Мичмана долго звать не пришлось, он случайно оказался во втором отсеке, в двух шагах от дверей кают-компании.
– Белохатко, ты хохол? – спросил помощник, готовясь к хорошо подготовленному триумфу.
– Щирый! – подтвердил мичман-полтавчанин.
– Ну-ка скажи, что это по-твоему? – протянул ему Федя свою ложку.
– Скажи, мичманок, скажи, – попросил и Симбирцев, гипнотизируя третейского судью тяжелым недобрым взглядом. Мичман мгновенно оценил расклад сил. Он долго причмокивал, вникая в сложный вкус рудневского варева, зачерпнул еще одну, дабы не допустить ошибки в выводах. На самом деле тянул время, пытаясь ответить
– Ты что, сюда жрать пришел? – не выдержал общего нервного ожидания старпом. – Говори, что это?
Голос Симбирцева не обещал ничего хорошего, и мичман отважился на правду.
– Змеиный супчик, – заключил он под торжествующий гогот кают-компании.
Конец эпопее с «украинским борщом» положил командир. Он пришел с мостика позже всех и, когда выловил из «змеиного супчика» толстую розовую макаронину, облепленную волоконцами свиной тушенки, внимательно рассмотрел улов – так зоологи изучают новый вид каких-нибудь многощетинковых гусениц, – обреченно уронил мохнатую макаронину в «свекольный суп по-киевски» и философски изрек:
– Вот из-за такого борща на «Потемкине» бунт вышел! Доктор, – поискал он глазами лейтенанта Молоха, – проследите лично, чтобы приготовлением пищи на камбузе занимались только допущенные лица!
Так из корабельного меню навсегда исчезли не только «украинские борщи», но и «киевские свекольники». Себе в утешение помощник завел новое хобби – чеканку на грузинские темы: девушки с кувшинами, старцы с винными бочками.
В кормовом отсеке, не дожидаясь официального отбоя, уже подвесили койки, раскатали тюфяки… Никто не думал, что старпом появится в столь неурочный час.
– Картина Репина «Не ждали», – комментирует Симбирцев всеобщее замешательство. Он выдерживает мхатовскую паузу: – Товарищи торпедисты большой дизель-электрической подводной лодки! Ваш отсек можно уподобить бараку общежития фабрики Морозова. Бабы, дети, мужики лежат, отгородившись простынями… Я понимаю, – усмехается старпом, – вы измучены вахтами у действующих механизмов, вы не отходите от раскаленных в боях за Родину стволов… Ирония зла, ибо самые незанятые люди на лодке – торпедисты.

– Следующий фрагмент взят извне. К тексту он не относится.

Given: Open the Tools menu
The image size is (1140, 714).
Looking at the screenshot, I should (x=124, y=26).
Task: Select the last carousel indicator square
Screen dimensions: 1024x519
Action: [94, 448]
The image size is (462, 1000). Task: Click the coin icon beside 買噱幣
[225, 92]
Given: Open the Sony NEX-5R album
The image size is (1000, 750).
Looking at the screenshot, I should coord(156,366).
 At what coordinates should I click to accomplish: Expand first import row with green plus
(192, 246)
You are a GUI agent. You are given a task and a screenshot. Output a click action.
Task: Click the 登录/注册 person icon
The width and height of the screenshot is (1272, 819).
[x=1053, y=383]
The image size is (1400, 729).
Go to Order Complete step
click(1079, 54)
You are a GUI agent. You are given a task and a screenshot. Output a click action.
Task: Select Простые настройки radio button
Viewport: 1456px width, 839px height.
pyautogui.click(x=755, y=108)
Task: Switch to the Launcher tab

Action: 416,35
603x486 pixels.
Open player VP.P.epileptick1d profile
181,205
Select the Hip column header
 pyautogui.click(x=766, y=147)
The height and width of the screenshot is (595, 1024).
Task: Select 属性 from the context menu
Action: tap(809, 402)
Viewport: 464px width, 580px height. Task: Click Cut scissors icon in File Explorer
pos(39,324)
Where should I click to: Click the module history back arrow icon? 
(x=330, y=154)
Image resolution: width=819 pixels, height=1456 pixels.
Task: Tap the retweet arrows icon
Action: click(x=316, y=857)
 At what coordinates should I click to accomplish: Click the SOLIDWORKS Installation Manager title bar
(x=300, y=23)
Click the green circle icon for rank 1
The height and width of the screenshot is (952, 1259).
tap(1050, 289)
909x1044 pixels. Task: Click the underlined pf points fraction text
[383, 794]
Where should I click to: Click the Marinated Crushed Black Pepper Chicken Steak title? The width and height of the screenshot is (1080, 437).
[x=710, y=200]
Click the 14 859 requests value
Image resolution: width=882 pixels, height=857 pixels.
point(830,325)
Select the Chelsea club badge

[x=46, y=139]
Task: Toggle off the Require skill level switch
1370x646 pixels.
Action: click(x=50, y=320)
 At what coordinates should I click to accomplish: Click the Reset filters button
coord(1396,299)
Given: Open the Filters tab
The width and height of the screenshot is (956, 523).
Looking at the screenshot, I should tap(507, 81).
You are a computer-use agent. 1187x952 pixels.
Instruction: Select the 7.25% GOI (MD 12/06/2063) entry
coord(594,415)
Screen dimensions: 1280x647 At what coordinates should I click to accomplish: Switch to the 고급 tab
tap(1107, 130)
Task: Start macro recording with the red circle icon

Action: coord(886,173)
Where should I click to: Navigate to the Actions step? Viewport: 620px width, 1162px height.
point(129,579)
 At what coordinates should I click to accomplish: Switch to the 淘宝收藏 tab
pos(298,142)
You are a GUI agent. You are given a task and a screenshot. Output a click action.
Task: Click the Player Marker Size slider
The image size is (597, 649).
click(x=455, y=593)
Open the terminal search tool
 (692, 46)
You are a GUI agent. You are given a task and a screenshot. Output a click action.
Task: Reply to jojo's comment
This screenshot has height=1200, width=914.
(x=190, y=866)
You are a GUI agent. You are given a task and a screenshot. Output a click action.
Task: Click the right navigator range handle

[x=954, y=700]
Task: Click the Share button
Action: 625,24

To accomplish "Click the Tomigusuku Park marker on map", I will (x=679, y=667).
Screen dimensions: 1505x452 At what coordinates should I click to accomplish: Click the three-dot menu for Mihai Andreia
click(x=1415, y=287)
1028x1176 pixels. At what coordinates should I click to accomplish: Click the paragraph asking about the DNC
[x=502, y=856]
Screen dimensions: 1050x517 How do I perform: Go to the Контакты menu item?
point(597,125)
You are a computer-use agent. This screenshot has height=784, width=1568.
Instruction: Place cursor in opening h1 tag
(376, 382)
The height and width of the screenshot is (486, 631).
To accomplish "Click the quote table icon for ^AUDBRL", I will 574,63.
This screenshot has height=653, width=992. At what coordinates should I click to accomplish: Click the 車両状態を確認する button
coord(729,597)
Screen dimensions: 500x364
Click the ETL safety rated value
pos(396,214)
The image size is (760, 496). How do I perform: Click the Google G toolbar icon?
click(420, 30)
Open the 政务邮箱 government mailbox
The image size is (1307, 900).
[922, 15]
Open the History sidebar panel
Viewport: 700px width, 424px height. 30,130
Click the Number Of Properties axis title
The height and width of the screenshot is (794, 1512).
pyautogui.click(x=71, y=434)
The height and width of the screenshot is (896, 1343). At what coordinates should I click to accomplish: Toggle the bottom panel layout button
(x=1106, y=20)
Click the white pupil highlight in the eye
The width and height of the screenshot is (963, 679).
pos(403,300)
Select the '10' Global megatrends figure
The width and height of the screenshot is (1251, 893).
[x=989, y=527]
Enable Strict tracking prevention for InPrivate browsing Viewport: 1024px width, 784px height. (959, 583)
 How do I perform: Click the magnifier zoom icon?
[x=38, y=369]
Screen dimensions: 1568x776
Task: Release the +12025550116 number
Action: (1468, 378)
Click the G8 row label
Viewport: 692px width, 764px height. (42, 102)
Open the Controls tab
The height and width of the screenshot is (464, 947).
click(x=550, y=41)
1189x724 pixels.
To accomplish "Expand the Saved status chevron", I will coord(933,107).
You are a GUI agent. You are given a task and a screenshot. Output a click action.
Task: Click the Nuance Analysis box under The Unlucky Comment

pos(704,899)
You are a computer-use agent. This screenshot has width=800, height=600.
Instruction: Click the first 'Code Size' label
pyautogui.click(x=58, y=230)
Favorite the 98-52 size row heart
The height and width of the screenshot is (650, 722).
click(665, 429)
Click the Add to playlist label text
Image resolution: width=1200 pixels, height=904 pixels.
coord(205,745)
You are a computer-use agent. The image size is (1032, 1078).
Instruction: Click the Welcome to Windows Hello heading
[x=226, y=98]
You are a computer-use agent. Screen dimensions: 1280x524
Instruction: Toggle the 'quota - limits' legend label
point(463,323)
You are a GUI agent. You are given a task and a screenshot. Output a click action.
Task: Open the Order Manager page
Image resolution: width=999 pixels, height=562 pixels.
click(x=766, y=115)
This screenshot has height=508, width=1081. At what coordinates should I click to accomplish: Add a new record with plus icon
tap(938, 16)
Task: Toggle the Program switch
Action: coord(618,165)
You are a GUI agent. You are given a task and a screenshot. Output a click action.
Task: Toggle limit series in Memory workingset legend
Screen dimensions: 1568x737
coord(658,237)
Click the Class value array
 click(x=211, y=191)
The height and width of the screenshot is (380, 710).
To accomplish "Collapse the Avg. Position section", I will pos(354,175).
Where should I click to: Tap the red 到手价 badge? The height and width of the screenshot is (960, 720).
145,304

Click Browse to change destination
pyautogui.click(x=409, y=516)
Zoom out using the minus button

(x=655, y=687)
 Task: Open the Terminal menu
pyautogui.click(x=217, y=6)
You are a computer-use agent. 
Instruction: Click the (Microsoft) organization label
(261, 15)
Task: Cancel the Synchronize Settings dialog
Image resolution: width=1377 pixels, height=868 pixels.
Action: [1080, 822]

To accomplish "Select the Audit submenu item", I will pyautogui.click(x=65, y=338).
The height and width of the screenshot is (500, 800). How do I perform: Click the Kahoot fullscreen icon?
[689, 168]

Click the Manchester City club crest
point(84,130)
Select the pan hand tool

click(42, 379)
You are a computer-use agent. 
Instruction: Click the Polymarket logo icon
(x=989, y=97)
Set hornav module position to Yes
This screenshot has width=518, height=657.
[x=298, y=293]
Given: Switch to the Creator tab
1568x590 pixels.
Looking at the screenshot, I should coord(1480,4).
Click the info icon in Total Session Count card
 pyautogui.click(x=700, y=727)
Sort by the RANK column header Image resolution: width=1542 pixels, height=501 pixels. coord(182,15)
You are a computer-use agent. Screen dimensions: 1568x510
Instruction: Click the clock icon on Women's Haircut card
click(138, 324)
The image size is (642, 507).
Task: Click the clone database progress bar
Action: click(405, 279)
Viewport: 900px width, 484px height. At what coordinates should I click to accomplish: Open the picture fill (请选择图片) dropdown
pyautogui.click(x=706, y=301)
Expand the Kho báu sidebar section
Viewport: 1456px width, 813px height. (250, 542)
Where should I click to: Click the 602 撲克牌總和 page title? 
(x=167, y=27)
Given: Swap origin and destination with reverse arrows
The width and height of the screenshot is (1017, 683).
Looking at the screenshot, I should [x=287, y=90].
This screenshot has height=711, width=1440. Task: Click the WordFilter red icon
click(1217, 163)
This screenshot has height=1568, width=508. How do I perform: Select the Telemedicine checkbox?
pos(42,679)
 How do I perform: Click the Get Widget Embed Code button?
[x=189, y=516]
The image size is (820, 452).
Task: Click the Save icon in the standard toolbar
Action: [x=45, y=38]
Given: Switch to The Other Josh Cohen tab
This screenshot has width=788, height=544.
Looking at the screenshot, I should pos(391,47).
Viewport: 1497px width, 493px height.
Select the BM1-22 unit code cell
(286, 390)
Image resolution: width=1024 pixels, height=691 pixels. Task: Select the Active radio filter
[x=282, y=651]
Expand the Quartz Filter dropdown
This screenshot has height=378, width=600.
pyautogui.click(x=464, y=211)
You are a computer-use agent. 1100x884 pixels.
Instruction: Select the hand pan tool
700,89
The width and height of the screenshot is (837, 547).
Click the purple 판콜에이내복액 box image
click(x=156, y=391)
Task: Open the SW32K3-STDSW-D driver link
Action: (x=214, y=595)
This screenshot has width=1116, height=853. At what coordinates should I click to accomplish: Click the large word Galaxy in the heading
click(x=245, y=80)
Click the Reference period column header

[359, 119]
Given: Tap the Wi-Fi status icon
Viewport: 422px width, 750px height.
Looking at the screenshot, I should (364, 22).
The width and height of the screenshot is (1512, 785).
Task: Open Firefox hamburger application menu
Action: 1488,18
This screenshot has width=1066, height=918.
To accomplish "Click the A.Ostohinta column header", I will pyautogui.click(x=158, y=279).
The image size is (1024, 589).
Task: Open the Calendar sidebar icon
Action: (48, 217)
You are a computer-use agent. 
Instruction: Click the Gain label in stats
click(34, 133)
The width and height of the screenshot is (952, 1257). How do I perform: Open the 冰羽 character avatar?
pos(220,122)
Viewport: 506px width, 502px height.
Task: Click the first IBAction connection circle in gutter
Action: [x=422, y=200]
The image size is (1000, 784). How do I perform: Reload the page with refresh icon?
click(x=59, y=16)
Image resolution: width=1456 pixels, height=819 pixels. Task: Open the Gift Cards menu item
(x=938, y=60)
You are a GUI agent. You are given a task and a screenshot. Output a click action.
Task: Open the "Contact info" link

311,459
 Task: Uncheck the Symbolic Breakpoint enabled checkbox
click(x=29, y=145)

Никаких вахт у действующих механизмов они не несут. Вижу, румянец пробежал по не-ко-то-рым лицам! Есть надежда, что меня понимают…
Последнюю фразу Симбирцев тянет почти благодушно и вдруг рубит командным металлом:
– Учебно-аварийная тревога! Пробоина в районе… дцать седьмого шпангоута. Пробоина подволочная. Оперативное время – ноль! Зашуршали!
Щелкнул секундомер, щелкнул пакетный включатель, отсек погрузился в кромешную тьму. Темнота взорвалась криками и командами.
– Койки сымай!
– Аварийный фонарь где?
– Федя, брус тащи!..
– Ой баля… По пальцам!
Разумеется, «пробоина» была там, где висело больше всего коек. Теперь с лязгом и грохотом летели вниз матрасные сетки, стучали кувалды, метались лучи аккумуляторных фонарей, выхватывая мокрые от пота лица, оскаленные от напряжения зубы, бешеные глаза… Работали на совесть, знали: старпом не уйдет, пока не уложатся в норматив.